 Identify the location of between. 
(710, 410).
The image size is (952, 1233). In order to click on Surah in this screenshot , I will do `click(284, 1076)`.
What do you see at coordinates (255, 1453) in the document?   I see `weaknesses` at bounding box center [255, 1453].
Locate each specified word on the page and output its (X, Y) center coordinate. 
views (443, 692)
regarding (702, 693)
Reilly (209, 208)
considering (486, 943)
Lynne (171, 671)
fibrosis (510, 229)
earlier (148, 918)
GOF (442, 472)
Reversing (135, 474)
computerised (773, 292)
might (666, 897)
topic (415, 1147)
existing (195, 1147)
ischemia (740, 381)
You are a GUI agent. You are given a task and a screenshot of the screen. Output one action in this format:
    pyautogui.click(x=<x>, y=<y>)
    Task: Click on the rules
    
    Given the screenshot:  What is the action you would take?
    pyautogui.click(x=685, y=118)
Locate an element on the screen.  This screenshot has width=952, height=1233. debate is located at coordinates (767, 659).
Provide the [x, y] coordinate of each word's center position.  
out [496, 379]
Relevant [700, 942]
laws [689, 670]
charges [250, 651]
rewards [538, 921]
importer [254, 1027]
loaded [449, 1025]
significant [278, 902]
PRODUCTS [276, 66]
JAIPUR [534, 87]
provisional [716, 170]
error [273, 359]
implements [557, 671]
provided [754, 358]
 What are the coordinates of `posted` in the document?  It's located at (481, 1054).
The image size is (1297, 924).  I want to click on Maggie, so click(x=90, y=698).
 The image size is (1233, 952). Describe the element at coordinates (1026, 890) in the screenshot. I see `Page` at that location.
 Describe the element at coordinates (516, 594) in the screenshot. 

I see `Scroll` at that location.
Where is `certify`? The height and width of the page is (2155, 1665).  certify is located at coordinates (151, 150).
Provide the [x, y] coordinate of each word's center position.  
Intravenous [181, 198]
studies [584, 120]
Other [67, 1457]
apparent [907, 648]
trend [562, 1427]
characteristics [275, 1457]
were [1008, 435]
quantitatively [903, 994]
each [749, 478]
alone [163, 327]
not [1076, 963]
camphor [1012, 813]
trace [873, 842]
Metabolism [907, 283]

WHAT IS BEING ASKED — Starting with the line that contains "provisional [716, 170]" and ending with the final line, rewrite those lines as a numbered list, omitting any blank lines.

TASK RESULT —
1. provisional [716, 170]
2. error [273, 359]
3. implements [557, 671]
4. provided [754, 358]
5.  What are the coordinates of `posted` in the document?  It's located at (481, 1054).
6. The image size is (1297, 924).  I want to click on Maggie, so click(x=90, y=698).
7.  The image size is (1233, 952). Describe the element at coordinates (1026, 890) in the screenshot. I see `Page` at that location.
8.  Describe the element at coordinates (516, 594) in the screenshot. 
9. I see `Scroll` at that location.
10. Where is `certify`? The height and width of the page is (2155, 1665).  certify is located at coordinates (151, 150).
11. Provide the [x, y] coordinate of each word's center position.  
12. Intravenous [181, 198]
13. studies [584, 120]
14. Other [67, 1457]
15. apparent [907, 648]
16. trend [562, 1427]
17. characteristics [275, 1457]
18. were [1008, 435]
19. quantitatively [903, 994]
20. each [749, 478]
21. alone [163, 327]
22. not [1076, 963]
23. camphor [1012, 813]
24. trace [873, 842]
25. Metabolism [907, 283]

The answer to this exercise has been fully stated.